[Your assignment]
Pick up the hospital account about a family refusing to take their daughter home, and continue it from its last sentence.

The family wasn’t ready to take her home with their other three healthy children and they weren’t agreeable to her transfer to a nursing home. The doctors, the nurses, the social workers, the finance officers, the Clinical Ethics Team, their family doc and the local public health nurse had all tried unsuccessfully to reason with the family. The lullabies gradually stopped, the pediatric team skipped that crib on morning rounds and the chart notes became more about the responsibilities of the institution than the rights of the patient. A Medicaid nursing home bed was identified in Richmond and transportation for a safe transfer was arranged with one of the KCRC nurses in company. A final summit with the family was planned on a Saturday morning……who on the team had the best rapport or the most power? Who would sit in the family lounge over coffee and deliver the absolutely final eviction notice? There were no volunteers.

[Information given]
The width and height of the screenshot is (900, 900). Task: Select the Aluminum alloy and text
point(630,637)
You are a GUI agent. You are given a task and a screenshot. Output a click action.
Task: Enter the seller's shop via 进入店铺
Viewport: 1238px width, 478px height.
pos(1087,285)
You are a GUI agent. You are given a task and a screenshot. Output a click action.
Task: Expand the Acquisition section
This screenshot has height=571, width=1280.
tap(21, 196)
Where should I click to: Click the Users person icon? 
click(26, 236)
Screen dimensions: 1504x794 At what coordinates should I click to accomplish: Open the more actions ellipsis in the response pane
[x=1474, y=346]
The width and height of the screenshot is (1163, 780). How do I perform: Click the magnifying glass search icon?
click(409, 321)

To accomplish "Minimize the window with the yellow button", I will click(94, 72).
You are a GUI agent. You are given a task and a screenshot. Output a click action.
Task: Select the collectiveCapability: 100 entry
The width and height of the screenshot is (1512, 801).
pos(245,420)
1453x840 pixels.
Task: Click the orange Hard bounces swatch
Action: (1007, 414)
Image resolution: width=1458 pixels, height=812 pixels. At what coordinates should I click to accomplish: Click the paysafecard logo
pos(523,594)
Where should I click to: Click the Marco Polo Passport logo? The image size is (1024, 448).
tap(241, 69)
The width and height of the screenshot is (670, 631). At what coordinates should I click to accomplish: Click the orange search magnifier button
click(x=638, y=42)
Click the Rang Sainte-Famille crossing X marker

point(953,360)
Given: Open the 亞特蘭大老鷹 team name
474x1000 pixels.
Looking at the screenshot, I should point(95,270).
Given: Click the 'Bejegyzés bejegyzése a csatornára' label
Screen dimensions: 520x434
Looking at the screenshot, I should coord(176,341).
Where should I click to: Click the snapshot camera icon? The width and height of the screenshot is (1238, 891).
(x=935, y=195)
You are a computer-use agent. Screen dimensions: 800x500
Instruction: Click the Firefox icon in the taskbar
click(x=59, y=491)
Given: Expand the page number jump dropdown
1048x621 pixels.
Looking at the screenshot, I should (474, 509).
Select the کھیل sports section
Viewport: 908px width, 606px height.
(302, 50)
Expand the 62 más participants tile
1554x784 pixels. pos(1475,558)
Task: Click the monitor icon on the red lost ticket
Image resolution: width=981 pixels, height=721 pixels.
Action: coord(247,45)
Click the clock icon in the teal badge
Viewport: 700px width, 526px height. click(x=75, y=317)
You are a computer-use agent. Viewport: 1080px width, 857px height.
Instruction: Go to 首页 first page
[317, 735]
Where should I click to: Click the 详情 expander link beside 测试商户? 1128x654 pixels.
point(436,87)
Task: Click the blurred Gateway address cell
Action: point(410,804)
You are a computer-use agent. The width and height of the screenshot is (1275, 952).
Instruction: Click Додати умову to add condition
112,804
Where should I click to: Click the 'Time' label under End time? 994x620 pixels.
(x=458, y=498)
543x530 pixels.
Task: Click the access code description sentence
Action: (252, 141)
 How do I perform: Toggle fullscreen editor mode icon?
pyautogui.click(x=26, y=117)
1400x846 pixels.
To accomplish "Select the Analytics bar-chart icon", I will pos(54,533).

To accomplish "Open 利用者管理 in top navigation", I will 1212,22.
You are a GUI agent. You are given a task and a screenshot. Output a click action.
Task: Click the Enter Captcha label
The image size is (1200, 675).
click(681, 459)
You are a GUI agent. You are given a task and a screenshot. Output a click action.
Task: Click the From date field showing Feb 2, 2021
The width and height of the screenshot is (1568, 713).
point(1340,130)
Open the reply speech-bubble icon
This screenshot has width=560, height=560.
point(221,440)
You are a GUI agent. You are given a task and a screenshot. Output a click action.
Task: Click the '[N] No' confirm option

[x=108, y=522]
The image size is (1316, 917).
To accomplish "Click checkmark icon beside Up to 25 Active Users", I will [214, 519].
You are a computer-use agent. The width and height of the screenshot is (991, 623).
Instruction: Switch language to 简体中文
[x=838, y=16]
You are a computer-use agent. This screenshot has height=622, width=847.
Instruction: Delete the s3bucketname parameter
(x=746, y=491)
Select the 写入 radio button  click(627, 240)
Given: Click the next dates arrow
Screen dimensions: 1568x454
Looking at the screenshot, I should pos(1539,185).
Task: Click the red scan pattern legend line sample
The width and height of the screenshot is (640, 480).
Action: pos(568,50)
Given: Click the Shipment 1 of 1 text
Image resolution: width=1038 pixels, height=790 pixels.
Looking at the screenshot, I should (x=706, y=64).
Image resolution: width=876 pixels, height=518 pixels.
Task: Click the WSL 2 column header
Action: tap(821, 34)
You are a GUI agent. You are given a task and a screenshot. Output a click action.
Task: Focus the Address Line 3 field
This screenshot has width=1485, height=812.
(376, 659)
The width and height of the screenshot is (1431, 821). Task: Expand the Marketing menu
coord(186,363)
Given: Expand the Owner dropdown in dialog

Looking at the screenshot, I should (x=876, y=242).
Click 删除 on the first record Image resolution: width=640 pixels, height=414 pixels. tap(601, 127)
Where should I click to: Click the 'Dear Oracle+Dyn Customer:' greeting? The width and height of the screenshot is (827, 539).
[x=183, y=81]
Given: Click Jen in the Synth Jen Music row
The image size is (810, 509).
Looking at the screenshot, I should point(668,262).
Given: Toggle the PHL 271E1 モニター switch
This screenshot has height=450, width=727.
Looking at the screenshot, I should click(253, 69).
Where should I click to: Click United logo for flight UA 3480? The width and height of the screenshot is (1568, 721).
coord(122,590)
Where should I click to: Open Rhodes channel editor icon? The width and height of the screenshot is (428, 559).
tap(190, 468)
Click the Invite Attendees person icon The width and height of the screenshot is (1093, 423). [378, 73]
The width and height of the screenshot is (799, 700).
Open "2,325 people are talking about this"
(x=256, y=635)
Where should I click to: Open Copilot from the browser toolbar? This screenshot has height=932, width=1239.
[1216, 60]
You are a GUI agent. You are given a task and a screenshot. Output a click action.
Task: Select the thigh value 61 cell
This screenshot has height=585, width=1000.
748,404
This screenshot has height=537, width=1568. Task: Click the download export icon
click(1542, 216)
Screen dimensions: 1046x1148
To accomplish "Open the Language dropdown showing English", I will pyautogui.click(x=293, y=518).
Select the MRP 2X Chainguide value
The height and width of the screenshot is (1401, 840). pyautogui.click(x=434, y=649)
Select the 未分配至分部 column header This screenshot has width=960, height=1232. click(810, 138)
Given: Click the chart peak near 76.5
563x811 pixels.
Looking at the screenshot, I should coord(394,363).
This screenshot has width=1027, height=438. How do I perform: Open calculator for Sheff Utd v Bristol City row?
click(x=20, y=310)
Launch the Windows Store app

[Answer for the task]
I was the inpatient attending outlining the tasks for the weekend, including the parent conference scheduled on Saturday morning. I had assumed that I would end up doing the dreaded duty. But no, my intern, Dr. H., suggested that she thought she would like to try…she had answered the phone yesterday at the nurses’ station when the mother called in and she had given the 24-hour update to the mother. It felt like a connection to Dr. H. I acquiesced but felt a little guilty in doing so, And so it was that I dawdled in the house staff office, waiting to be called for the inevitable rescue of my first-year resident. And here she was at my elbow…

“We need a priest….right now,” she said to me.

“What for….? I can probably get the hospital chaplain on call to come in,” I replied, more than a little nonplused by the urgency of the conversation and the unexpected call for clergy on a Saturday morning.

“No, no!” she insisted. “We need an honest-to-God Catholic priest…right now, before they change their minds.”

“Okay, okay, but what’s happening about the transfer? Shall I call the ambulance service?” I pressed. “What’s going on in there? Shall I come in with you?”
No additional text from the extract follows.